How has our leisure time changed in the last half-century

There are 101 ways to define the word leisure seeing as it is a concept that is incredibly dependent on the person. To some, leisure includes “daredevil” activities such as sky diving, rock climbing or swimming with sharks. To others, nothing is more leisurely than sitting outside at a resort as the kids play in the pool. Some like to jump on a plane to a land “far, far away”, and others just want to sit on their porch and sip a cool glass of lemonade while watching the sunset.

Regardless of your definition, there are a few core ways that leisure has changed in the last 50 years. One of the most obvious ways is the affordability of access. For years, visiting some parts of the globe was complicated without a great deal of expendable income. The northern hemisphere was highly interconnected and had developed complex but accessible travel routes by plane, train and boat. However, in order to travel the southern half of the globe, you needed insider knowledge and a lot of money. The focus on an international tourism industry, which was designed to attract the middle classes, was only developed in the last half-century for most of the world. Now, leisure agencies exist in every remote corner of the world – from the depths of the amazon to the frozen arctic circle and the heights of the Nepalese mountain ranges.
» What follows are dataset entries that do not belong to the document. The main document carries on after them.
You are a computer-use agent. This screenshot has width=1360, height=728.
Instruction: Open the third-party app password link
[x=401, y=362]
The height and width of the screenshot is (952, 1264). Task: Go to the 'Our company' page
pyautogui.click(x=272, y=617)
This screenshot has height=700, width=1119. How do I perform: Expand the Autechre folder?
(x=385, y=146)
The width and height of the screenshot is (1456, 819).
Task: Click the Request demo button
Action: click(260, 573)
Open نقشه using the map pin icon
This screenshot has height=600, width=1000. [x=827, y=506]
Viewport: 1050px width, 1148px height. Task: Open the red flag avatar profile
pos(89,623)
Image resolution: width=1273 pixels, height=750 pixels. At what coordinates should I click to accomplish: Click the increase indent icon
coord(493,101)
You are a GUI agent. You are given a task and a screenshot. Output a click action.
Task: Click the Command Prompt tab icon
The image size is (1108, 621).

A frank discussion has developed in the last few decades surrounding expectations for tourists and those seeking leisure. Major cultural changes have occurred that demand more from all people; these include our relationships with nature and local populations. For decades, the desire for a booming leisure industry drove many capitalistic people to focus on the creation of that dream – to the detriment of communities and the environment. This can be most often found in island nations and destinations, such as the US state of Hawaii, where resort culture and the heavy influx of tourists every year severely strain the local ecosystem and resources. There has been a call to action by the communities of these areas to guests and travellers to be far more respectful during their visits. These demands include not touching animals, staying away from areas not designed for visitors and spending money in local establishments to support the domestic economy. This is a more socially conscious way to travel and should be the model for everyone at all times. 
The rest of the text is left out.